> PAGE EXTRACT

╔══

Most trackers out there are just 'productivity tools'—they're great for organizing links, but they don't tell you if you’re wasting your time. I haven't seen a truly community-driven approach that 'tags' ghosting behavior in real-time.

We built this to move from a 'black box' to a 'gray box.' If an applicant knows a company has a 90% ghosting rate, they can spend their energy elsewhere. It’s about moving the needle from just tracking to actual accountability.

I'm curious—since this has been broken for so long, have you ever seen this kind of transparency layer actually work? We're trying to make it so people can finally stop guessing and start applying where they actually have a shot.

Chris Messina

@howtoabroad I mean, I guess you can crowd-source this information, but I'm not sure it's a good signal.

If I see that a company ghosts 90% of the time, should I not apply there? If I need a job, it's like dating: a numbers game.

If most companies ghost, and I stop applying to them because of that, that just means I've narrowed my window of effort.

I'm not sure if hiring is broken, or that education isn't preparing people with the level of depth, skills, and ingenuity that's necessary to thrive in a more competitive and fast-moving environment.

╚══

(Screenshot pointing data)
╔══

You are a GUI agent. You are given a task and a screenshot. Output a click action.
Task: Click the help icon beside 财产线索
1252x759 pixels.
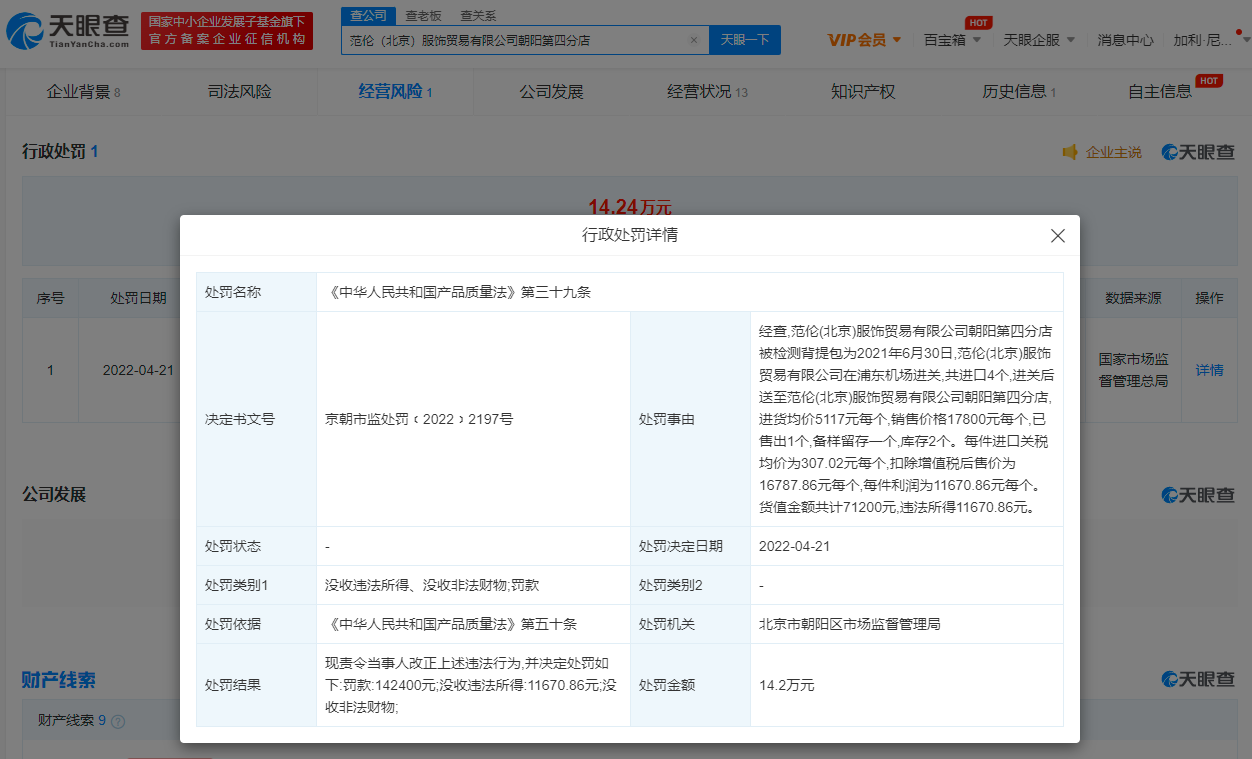click(118, 720)
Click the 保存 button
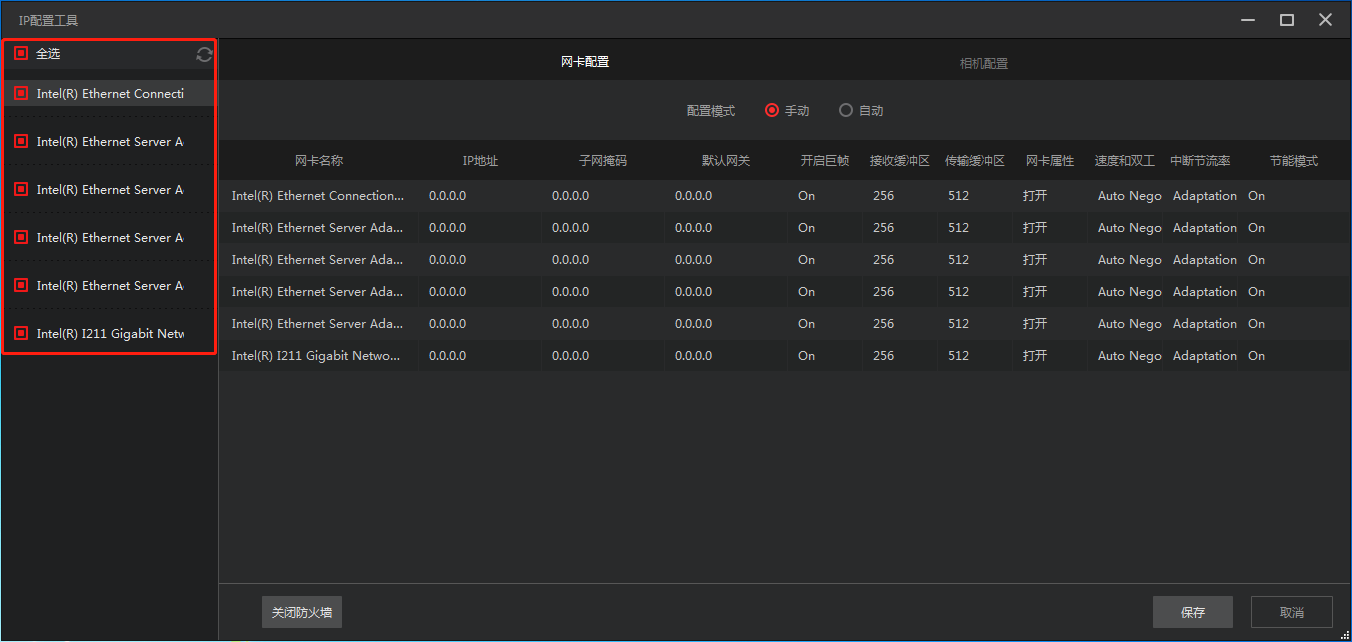The image size is (1352, 642). [1192, 612]
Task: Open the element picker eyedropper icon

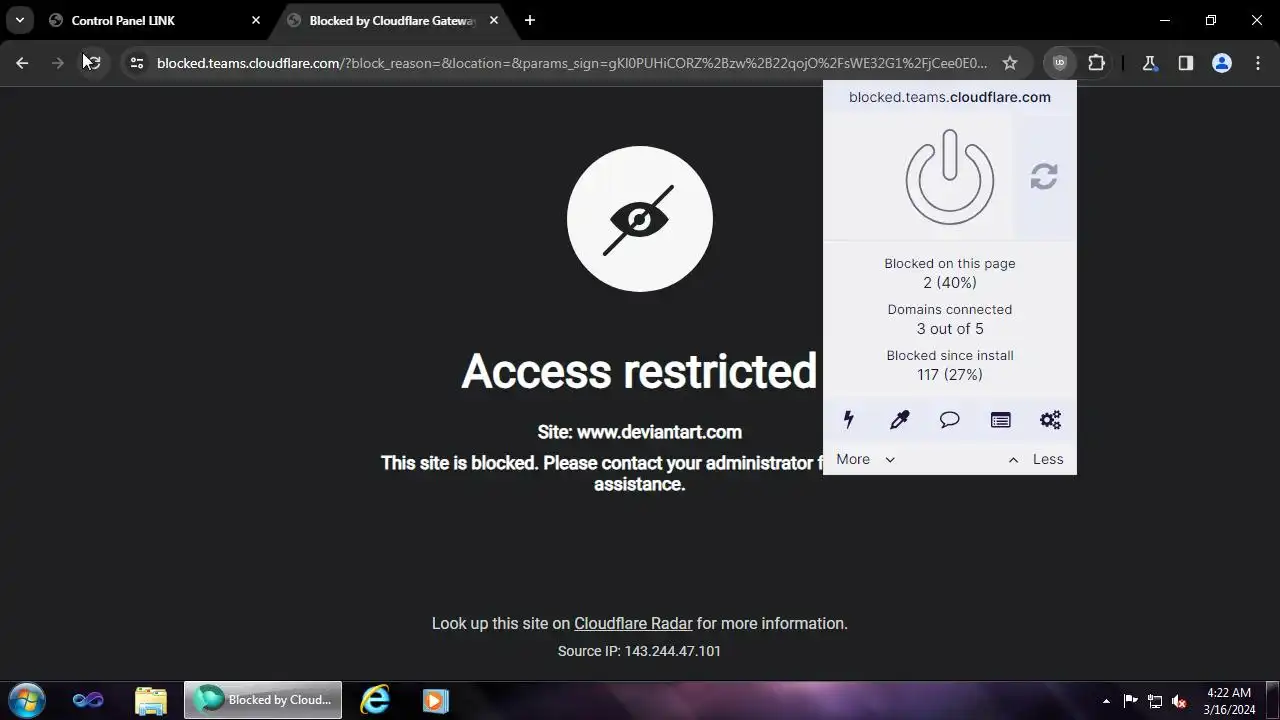Action: [899, 420]
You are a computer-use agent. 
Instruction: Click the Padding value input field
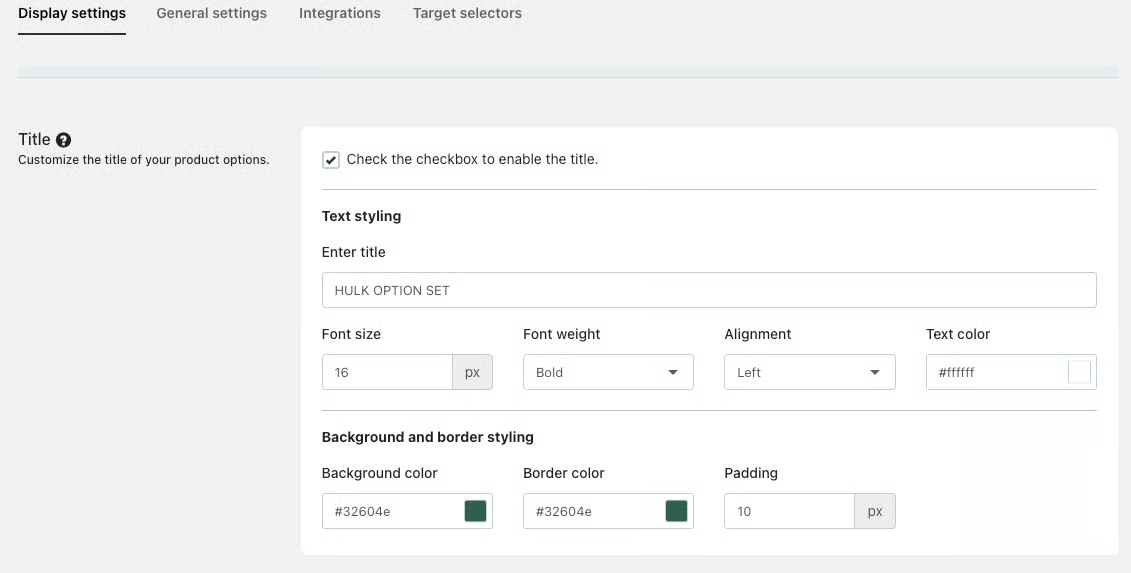[789, 511]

╚══

> DIRECTIVE A
Retype all four entries of the screenshot pointing data word for word, leaving the pictures out.
> DIRECTIVE B
Write what comes next in the job-ghosting discussion, picking up right after its final sentence.
The entries and the job-ghosting discussion are unrelated material.

> RESULT A
You are a GUI agent. You are given a task and a screenshot. Output a click action.
Task: Click the help icon beside 财产线索
1252x759 pixels.
click(118, 720)
Click the 保存 button
The image size is (1352, 642). [1192, 612]
Task: Open the element picker eyedropper icon

Action: [899, 420]
You are a computer-use agent. 
Instruction: Click the Padding value input field
[789, 511]

> RESULT B
HowToAbroad

@chrismessina When you crowdsource data, you see exactly what’s happening on the ground in real-time. It allows candidates to decide for themselves whether to apply with much more realistic expectations, as they can see a company's actual behavior over the last 2–3 months.

Our system also weighs feedback based on profile matching to filter out the noise. If a candidate isn’t a fit, a rejection is expected, so their feedback carries less weight. However, when you see highly qualified candidates—say, senior developers with the exact tech stack required—getting rejected without an interview, a pattern emerges. You can tell if a company is deliberately ignoring talent or just ghosting.

The reality is that many companies use job postings for alternative motives. Some just want to harvest candidate data, while others are essentially "hiring" just to get free feedback on their products or find initial users. We never tell people not to apply, but we do suggest they don’t sink too much time into these specific applications.

Ultimately, it depends on the volume of people tracking the job. It’s like Product Hunt: if a product isn’t topping the weekly launch, it doesn’t necessarily mean it’s a bad product. It might just mean people haven’t discovered it yet. Then again, it could also just be a bad product. Crowdsourcing is what helps us distinguish between the two.